Cycads had huge seeds, so strongly constructed and so packed with nourishment that they had a very good chance of surviving and germinating. And they could call on not just one but a variety of vectors for their dispersal. All sorts of smaller animals – from bats to birds to marsupials to rodents – attracted by the brightly colored, nutritious outer coat, would carry them off, nibble at them, and then discard the seed proper, the essential inner core, unharmed. Some rodents would squirrel them away, bury them – in effect, plant them – increasing their chances of successful germination. Large mammals might eat the entire seed – monkeys eating individual seeds, elephants entire cones – and void the endosperm, in its tough nut, unharmed in their dung, often in quite far-removed places."

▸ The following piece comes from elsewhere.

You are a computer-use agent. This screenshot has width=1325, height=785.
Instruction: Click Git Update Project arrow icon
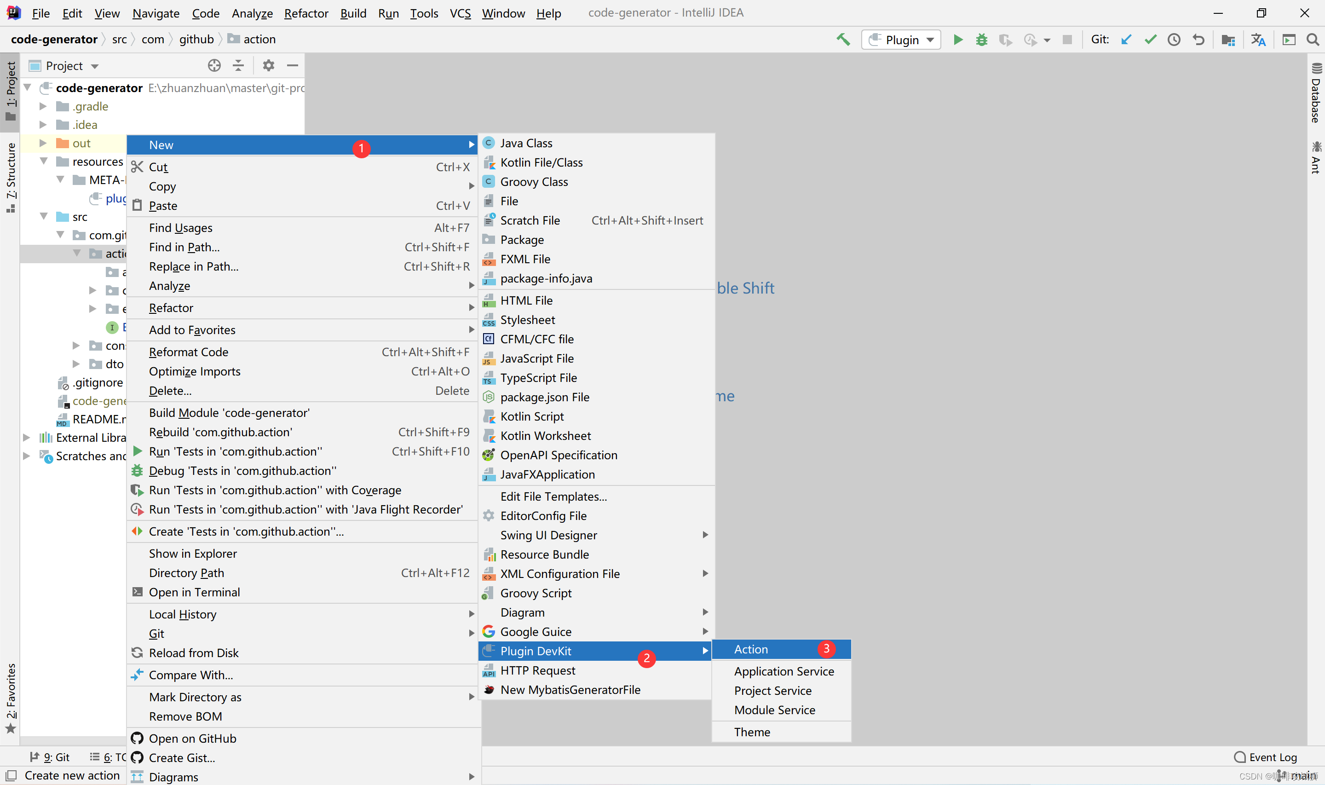(1126, 40)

And two more blogworthy items:
"It was only in 1986 that Guam's 'ecological murder mystery' was solved and the bird-eating tree snake, Boiga irregularis, was proved to be the culprit... It was estimated in the mid-eighties that there were now thirteen thousand snakes to the square mile, three million on the whole island.  Having consumed all the birds by this time, the snakes turned to other prey - skinks, geckos, other lizards, and even small mammals..."

"... branchial myoclonus, arising from lesions in the brain stem.  Here there occur rhythmic movements of the palate, middle-ear muscles, and certain muscles in the neck - an odd and unintelligible pattern, until one realizes that these are the only vestiges of the gill arches, the branchial musculature, in man.  Branchial myoclonus is, in effect, a gill movement in man..."
Credit for the cycad photo to San Diego Zoo.